Researchers in favor of using virtual reality (VR) for treatment say that it offers patients a simulated experience that helps them face situations that may be traumatic or that promote substance abuse in a controlled and supervised environment.
Critics of VR treatment say that it is a risky technique that tricks the brain into believing an inaccurate reality or that it is only a temporary cure.
Some researchers also question the effects of VR treatment and worry that VR’s realistic nature could make symptoms of PTSD or substance use disorders more severe for certain individuals. Mayank Mehta, a neurophysicist from the University of California Los Angeles’ Center for Neurophysics, questions whether VR treatment can trigger negative responses from individuals receiving it.
“The question seems to be, if VR is so real it can be used for treatment, then can it also create experiences that are traumatic?”
Other experts say more research about VR treatment needs to be done before incorporating it into treatment programs. Jeremy Bailenson, founder of the Stanford University Virtual Human Interaction Lab (VHIL), says there has simply not been enough research to make definitive assessments on how VR affects individuals.
“The truth is we don’t know what VR does to the brain yet, in part because the best brain studies require MRIs where the head needs to be still, and that’s not happening with VR,” Bailenson told USA Today.
Conversely, supporters of VR treatment are avid about its effectiveness and say it creates a realistic treatment approach to disorders that require specialized treatments. VR treatment exposes patients to simulated environments that trigger fear, anxiety and cravings in a safe and controlled space.
With the help of professional treatment personnel, VR treatment helps patients learn how to properly cope with situations that may lead to episodes associated with their specific disorder.
For people with PTSD, this could mean facing a simulated environment that mimics a scenario that would trigger side effects of PTSD. For individuals with a substance use disorder, VR treatment triggers cravings in a simulated environment and gives the individual the opportunity to learn how to go through that instance without using substances.

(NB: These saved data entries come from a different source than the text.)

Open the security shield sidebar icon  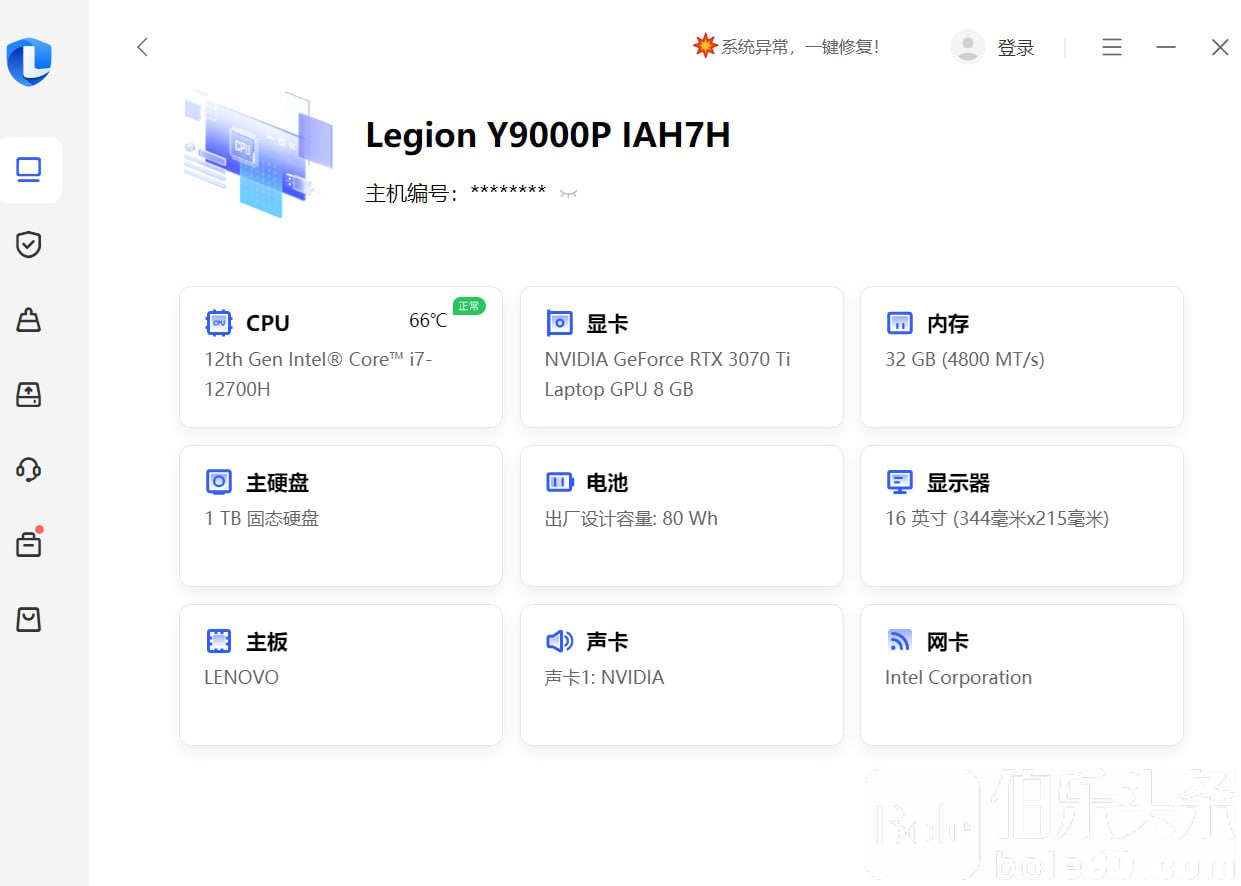coord(29,245)
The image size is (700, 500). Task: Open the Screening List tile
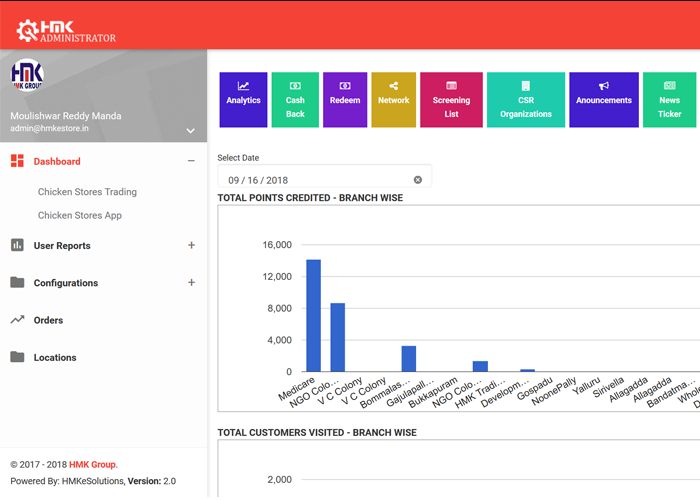(x=451, y=99)
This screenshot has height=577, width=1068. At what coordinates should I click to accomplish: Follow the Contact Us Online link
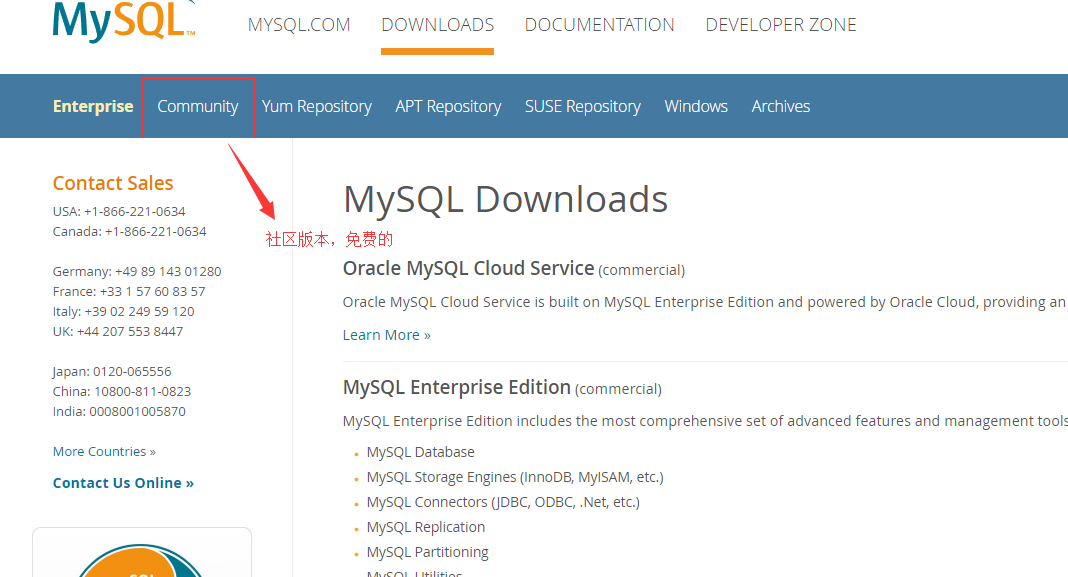[x=123, y=483]
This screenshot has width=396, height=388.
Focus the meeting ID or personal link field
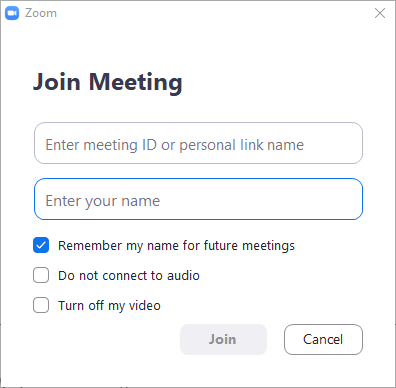198,143
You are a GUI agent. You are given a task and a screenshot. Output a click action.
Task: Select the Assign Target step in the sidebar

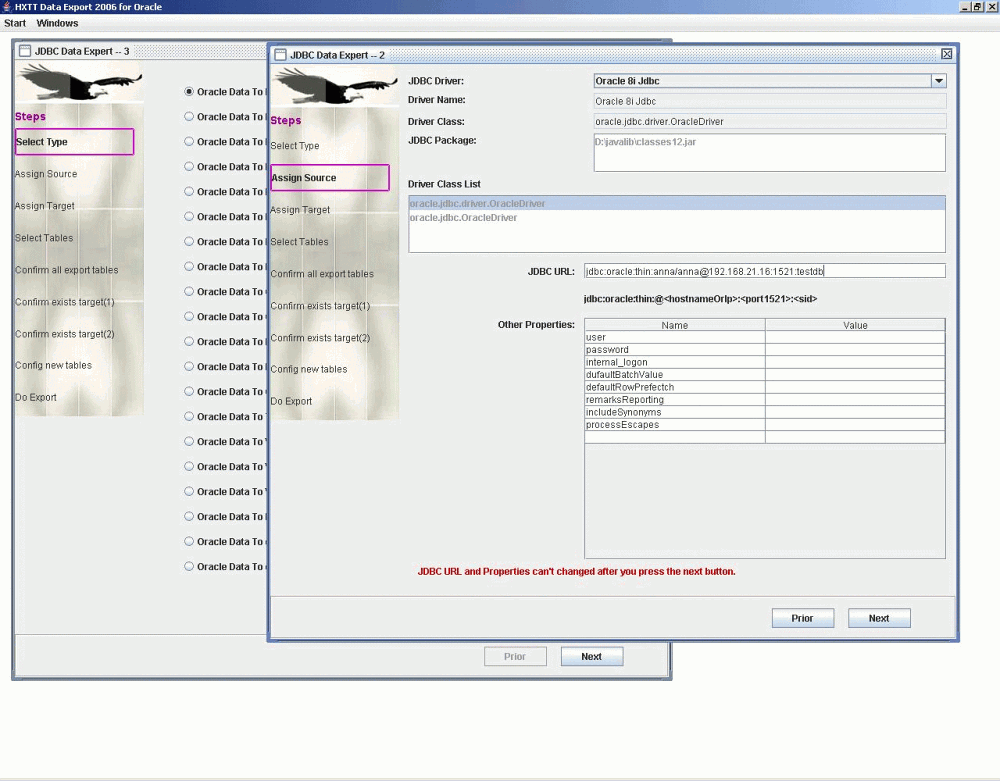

“Video games create fantasy, but in my lab, it’s reality,” Patrick Bordnick, director and founder of the University of Houston’s Graduate School of Social Work, told Vice’s Motherboard.
Bordnick’s lab builds realistic virtual situations that are meant to trigger cravings for nicotine, alcohol, weed and harder drugs for individuals suffering from addictions. One of Bordnick’s main objectives is to make sure that the lab’s VR treatment materials are as realistic as possible.
“We have to make it real. An alcohol dependent person knows their drink and what it looks like. If it’s not the right color, if it doesn’t look like a real whisky, that’s not going to make that situation applicable to them.”
One simulation exposes someone who has a marijuana addiction to a pizza party where individuals are smoking marijuana. The simulation incorporates multiple senses, including smell. Bordnick uses a specialized machine that omits odors specific to each VR situation. The VR pizza party uses a multitude of different smells.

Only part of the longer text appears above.